-- Posted Tuesday, 4 March 2008 | Digg This Article | Source: GoldSeek.com
Bill Bonner at The Daily Reckoning writes, "One of the wild cards of the doomsday scenario is the performance of the derivatives market. No one knows exactly what is in some of these instruments…and no one knows how they will hold up in a crisis."
Instantly, The Mogambo was on his feet, finally able to show off for Bill Bonner, and then maybe he will notice me and be impressed, and maybe invite me to his office and offer me a drink, and then we'll sit around discussing this and that and gradually getting more and more sloshed, and then I'll bring the conversation around to pizza, and how he ought to send out for a pizza to be delivered, and we while away the time waiting for it by getting more drunk and talking about how he ought to give me a nice, cushy job at Agora Publishing making lots and lots of money with a benefit package that would make a CEO blush, but which surprisingly involves no work or effort of any kind. A figurehead of some kind, maybe.

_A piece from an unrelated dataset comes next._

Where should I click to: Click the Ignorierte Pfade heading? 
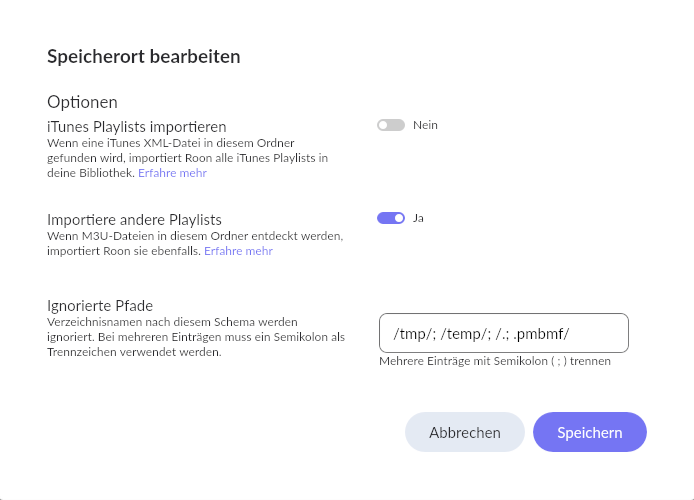[x=100, y=305]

So I say, "Hey! Over here! Mr. Bonner! I know! I know what will happen in a crisis, because I know what the crisis is, which is that derivative holders will not be getting the money they were supposed to be getting, because the guys who owe them the money are already bankrupt, because they didn't get the money they were supposed to get from guys who were bankrupt because the guys who owed them money were bankrupt, and they are all bankrupt because they put up a lousy $3 of their own money, and borrowed another $97 to buy an asset worth $100, and now that asset is worth only $90! Hahahaha!"
The place was suddenly silent at my rude interruption. I immediately got nervous, seeing my career going up in smoke, and I hurriedly said, "And so not only is the entire $3 investment of the investors gone - wiped out - but they owe $7 more on top of that! Hahahaha!"

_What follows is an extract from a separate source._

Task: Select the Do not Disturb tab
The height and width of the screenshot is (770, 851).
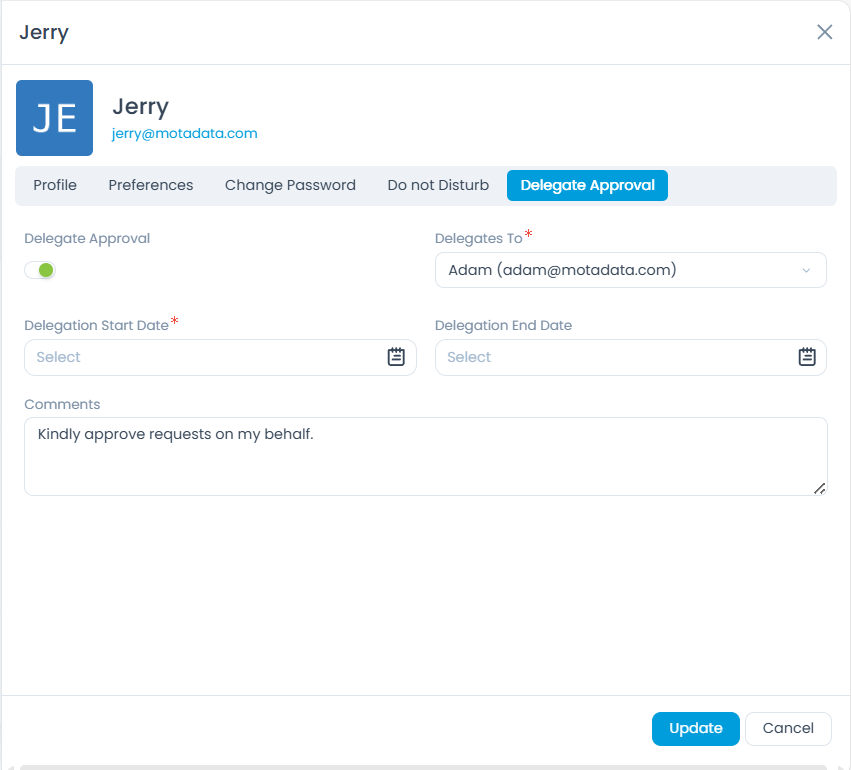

As usual, neither Mr. Bonner nor anybody else was impressed with my stupid analysis, and he tries to keep the conversation above such petty things like dollars and cents, and says that the theoretical underpinning of the economic calamity is that, "One thing we do know here at The Daily Reckoning is that they will not hold up as expected. We know that because the assumptions behind them were, fundamentally, nonsense. The most sophisticated mathematical model in the world is not worth a campaign promise if the theory behind it is wrong. And the idea that you can model future prices on the basis of past prices with any predictive reliability is simply wrong."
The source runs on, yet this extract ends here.